TASK BRIEF ▸ Word-for-word repetition of the records below is needed, but only from the line holding "Viewport: 1676px width, 412px" through the final line, with pictures excluded.

DATASET ▸

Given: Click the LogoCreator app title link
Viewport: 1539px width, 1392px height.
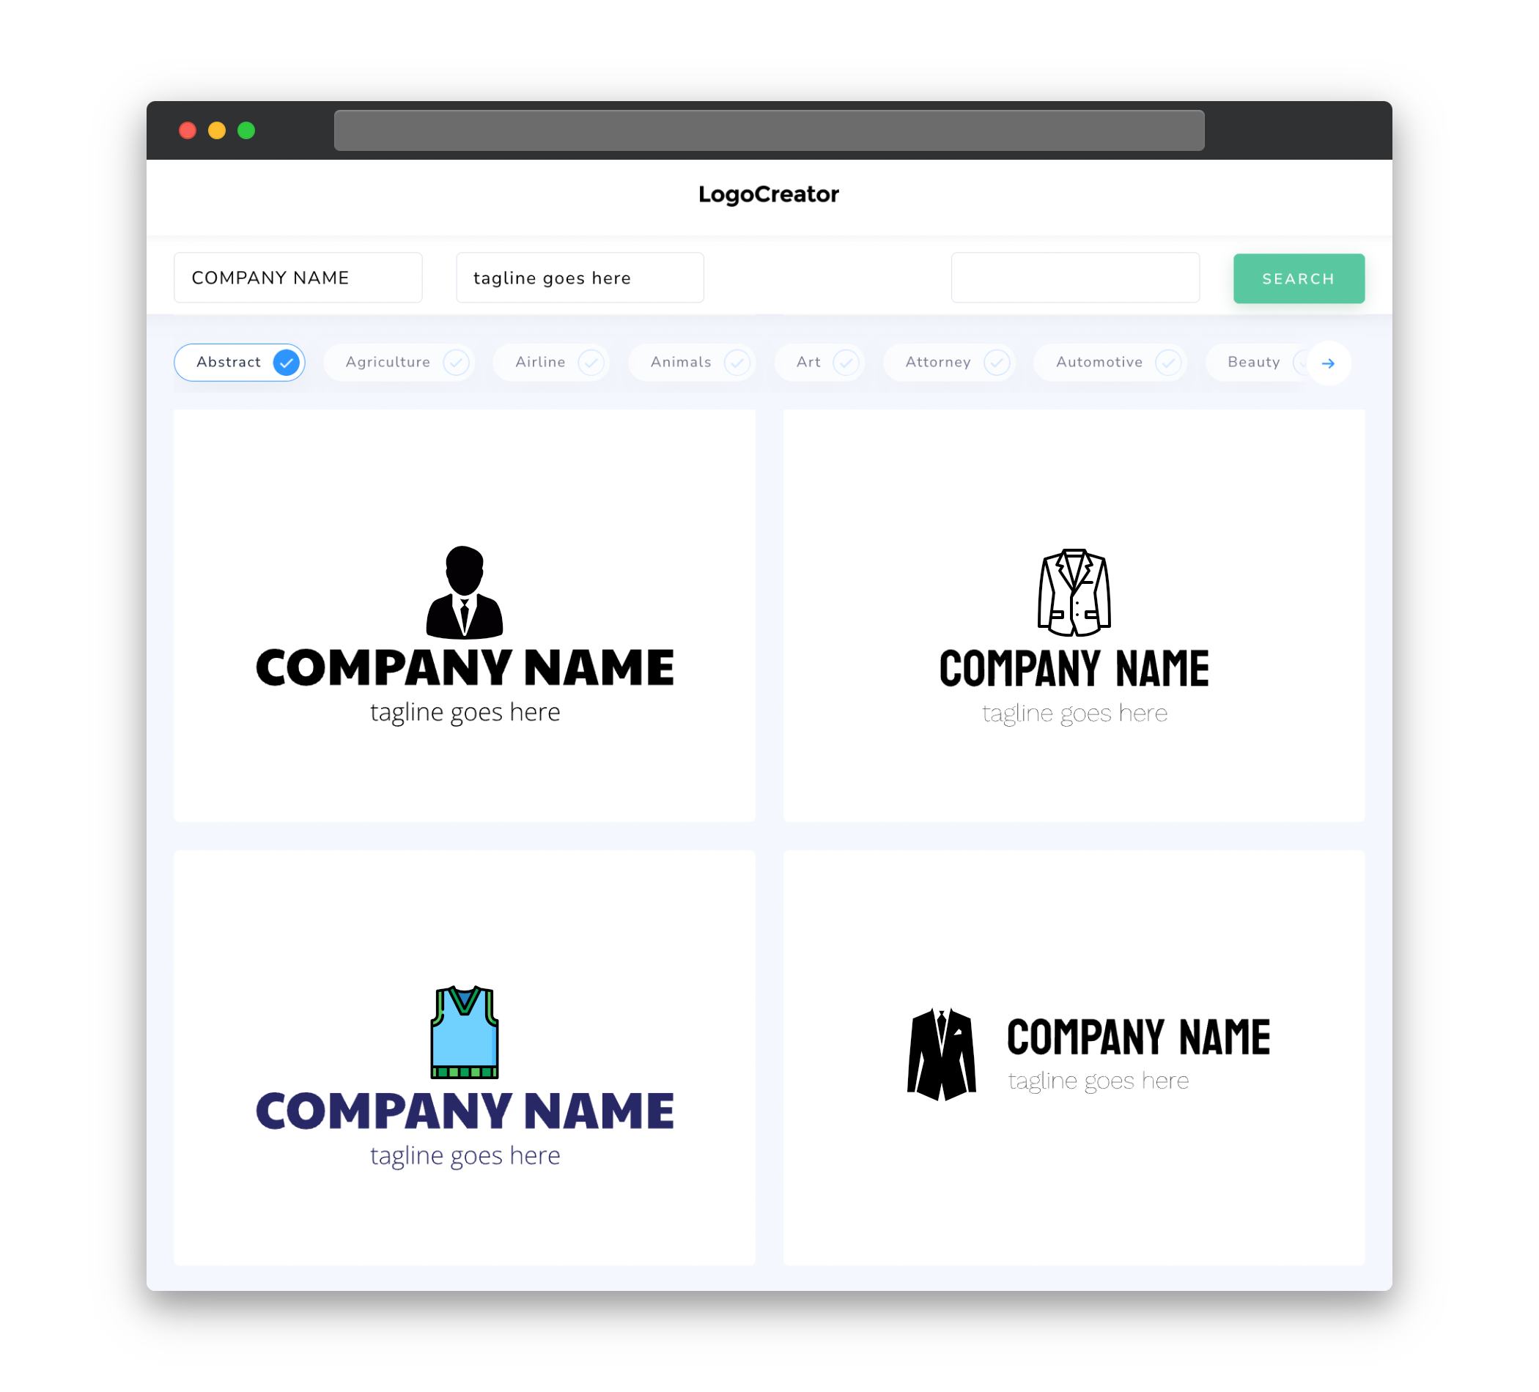Looking at the screenshot, I should pos(770,194).
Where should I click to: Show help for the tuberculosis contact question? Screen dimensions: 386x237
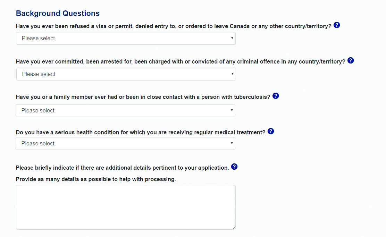276,96
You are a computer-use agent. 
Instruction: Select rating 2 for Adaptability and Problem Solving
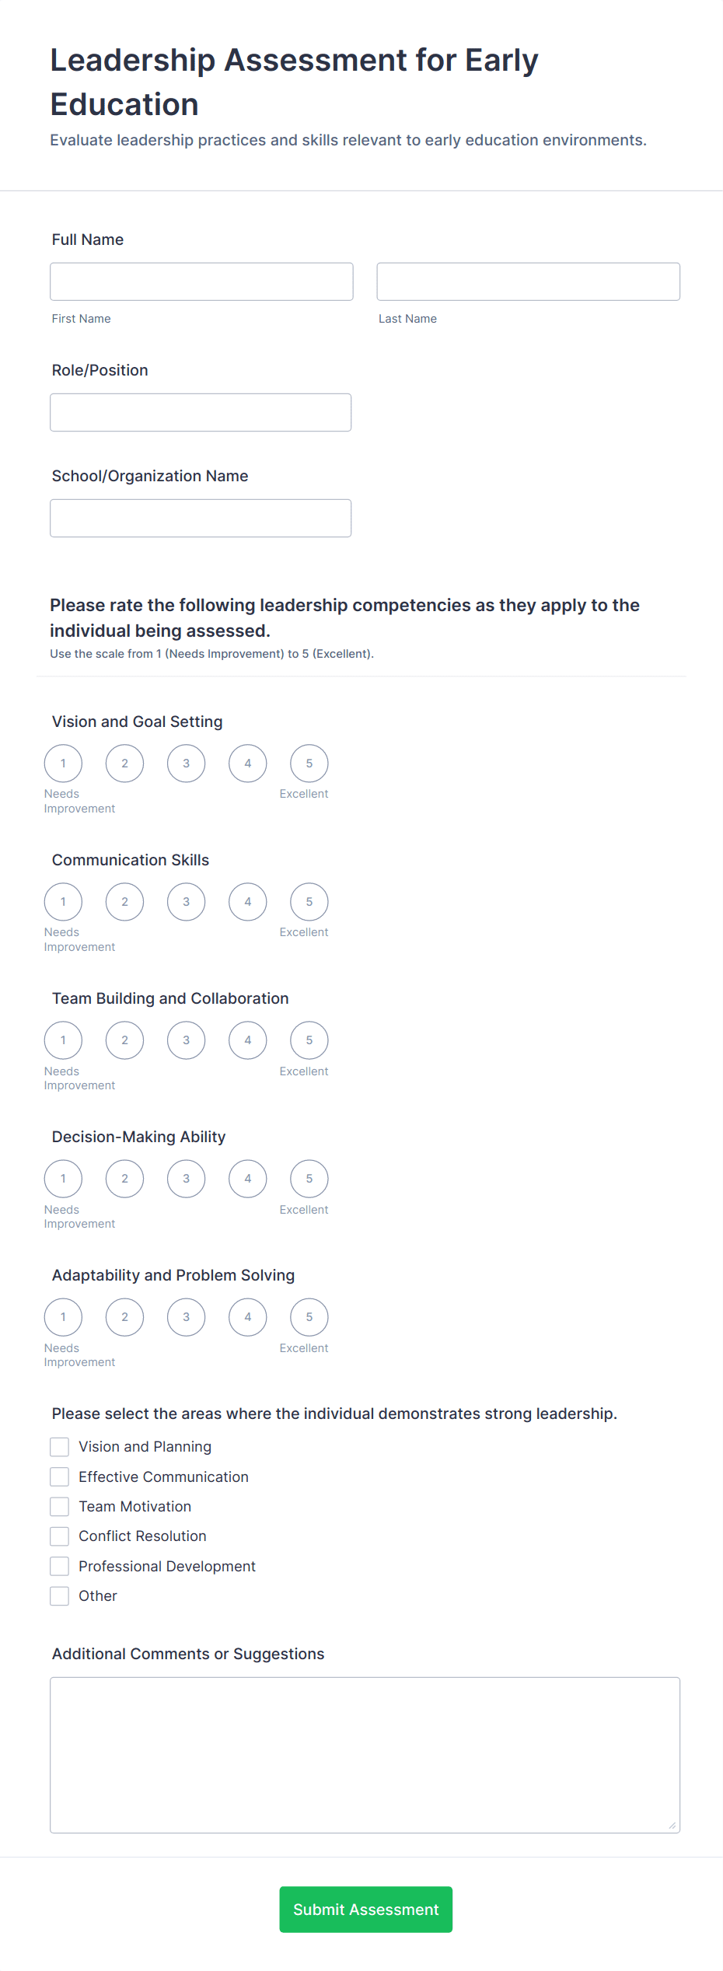[124, 1316]
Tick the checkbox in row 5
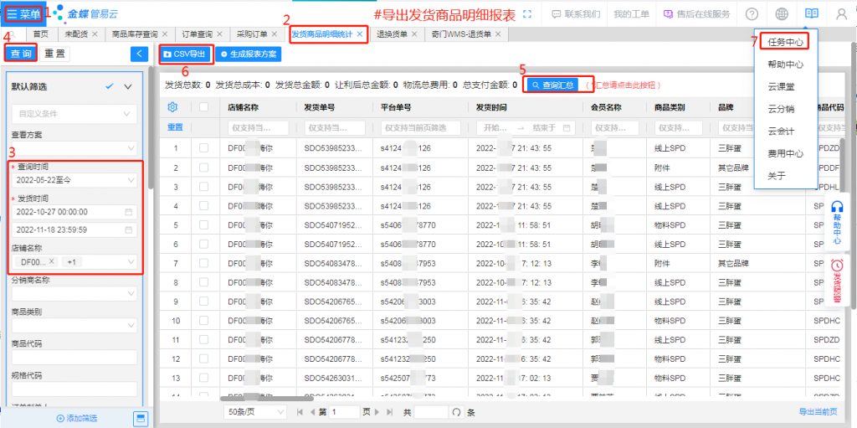Viewport: 857px width, 428px height. [x=204, y=224]
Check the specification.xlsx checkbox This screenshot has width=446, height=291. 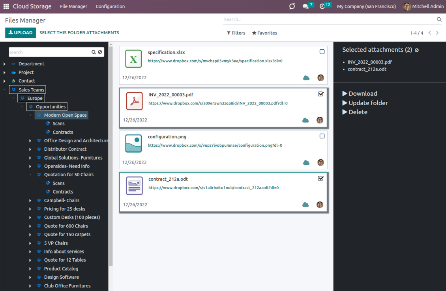click(322, 52)
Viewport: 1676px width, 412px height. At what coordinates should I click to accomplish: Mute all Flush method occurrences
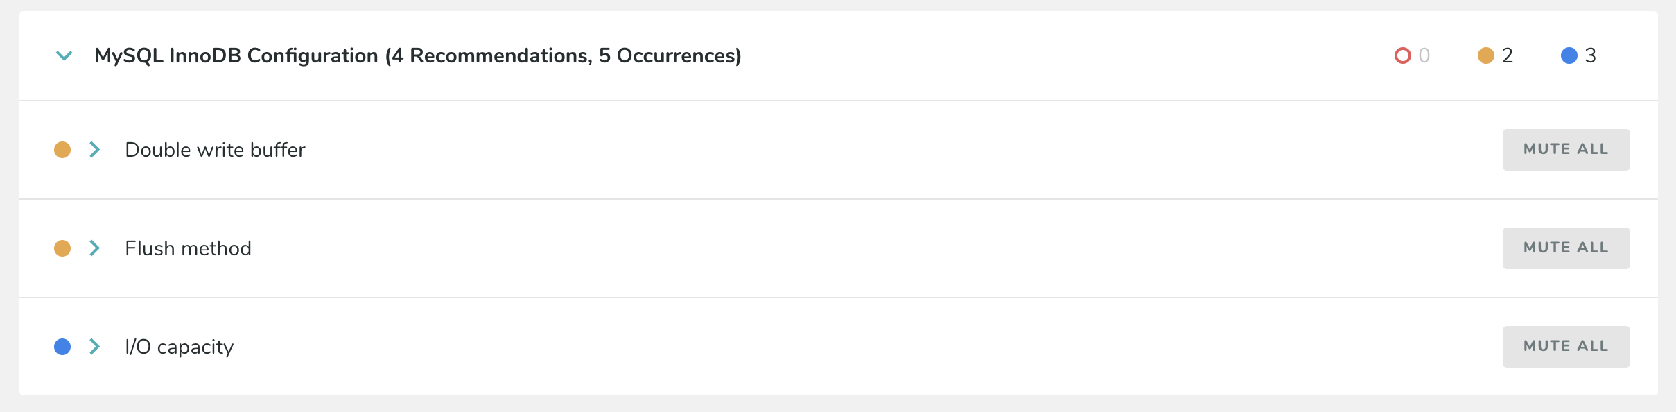coord(1566,248)
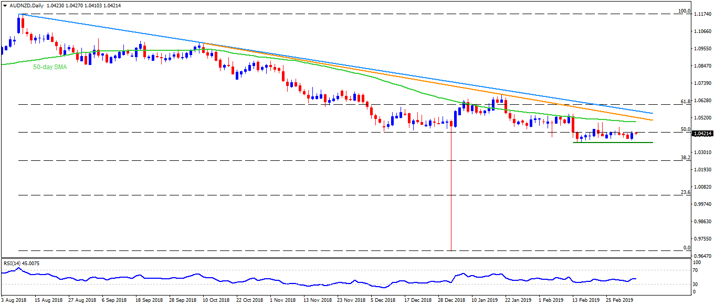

SOLVED EXERCISE ▸
Viewport: 1676px width, 412px height. At what coordinates should I click to accomplish: Mute all Flush method occurrences
coord(1566,248)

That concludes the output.